Biden, who’s promised to not raise taxes on people earning under $400,000, will probably get his proposal to raise the top individual income tax rate on the richest Americans to 39.6%. That would be up from the 37% approved under former President Donald Trump.
But Democrats also want to raise other levies on the wealthiest, and it’s unclear which will survive and in what form.
For example, Senate Finance Committee Chairman Ron Wyden, D-Ore., has expressed interest in boosting taxes on the value of some large estates that heirs inherit. Ways and Means Chairman Richard Neal, D-Mass., omitted that proposal from his panel’s plan.
In addition, Democrats want to provide popular tax credits for children, health care and child care costs and many low-income workers. Should the size of the overall bill shrink, Democrats might have to save money by delaying, gradually phasing in or out or limiting some of those breaks. Some moderates say a proposed tax credit for buying electric vehicles shouldn’t go to higher-earning people.
Biden wants to raise the 21% corporate tax rate to 28% but may have to settle for around 25%. Democrats face other differences over taxes on corporate foreign income and stock buybacks.
Three moderate Democrats blocked a House committee from approving a top priority for Biden and progressives: saving hundreds of billions by letting Medicare negotiate lower prices for pharmaceuticals it buys. Another committee approved the language, so it’s not dead.
Still, the plan is strongly opposed by drug manufacturers and some moderates want to water it down. A less aggressive measure could emerge.
Democrats planned to use the savings to pay for another progressive goal: expanding Medicare to cover dental, vision and hearing benefits. If the drug-pricing language is diluted and produces less savings, it’s unclear how the Medicare expansion would be financed.
SALT AND IRS
In a town that loves acronyms, SALT, shorthand for state and local taxes, is on the table.
Democrats from high-tax coastal communities are demanding an increase in the current $10,000 limit on deductions taxpayers can claim for state and local taxes they pay. In a chamber where Pelosi can lose no more than three Democratic votes, they have leverage.

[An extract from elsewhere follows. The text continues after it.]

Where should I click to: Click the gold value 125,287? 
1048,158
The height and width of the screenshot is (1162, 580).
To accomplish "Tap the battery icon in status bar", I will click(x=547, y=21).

To ensure their support, many think that deduction ceiling will be increased. To make up for the lost revenue, the IRS could be given extra money or banks might be required to report more financial transaction information to the IRS, ideas aimed at bolstering tax collections.
Last month, Pelosi told moderate Democrats that the House would consider their top priority, a separate $1 trillion bill financing road and other infrastructure projects, by Sept. 27.
In what seems a mutual political suicide pact, progressives have threatened to vote against that bill unless moderates are supporting the $3.5 trillion package, which liberals treasure. Ideally, Democratic leaders would love for both bills to be voted on together.
But with so many loose ends, it seems highly unlikely the larger, social and environment measure will be finished then. That’s raised questions about how Pelosi will keep her party’s antagonistic wings supportive of each other’s priority bills and how she will shepherd the two measures to passage.
DEMOCRATS’ SECRET WEAPONS
Democrats have two things going for them.
For one thing, a collapse of the effort would mean a jarring failure to enact their highest priorities, weakening their bid to retain their congressional majorities in next year’s elections. Every Democrat knows that.
Another is Pelosi herself, who’s proven deft at holding Democrats together and squeezing out the votes she needs.
House Budget Committee Chairman John Yarmuth, D-Ky., summed up the two factors in an interview last week, describing what he tells Democrats.
“I’ve said everybody should be posturing and doing the best you can to stand up for your priorities, but in the final analysis you’re going to vote for this thing,” Yarmuth said. “And by the way, have you met Nancy Pelosi?”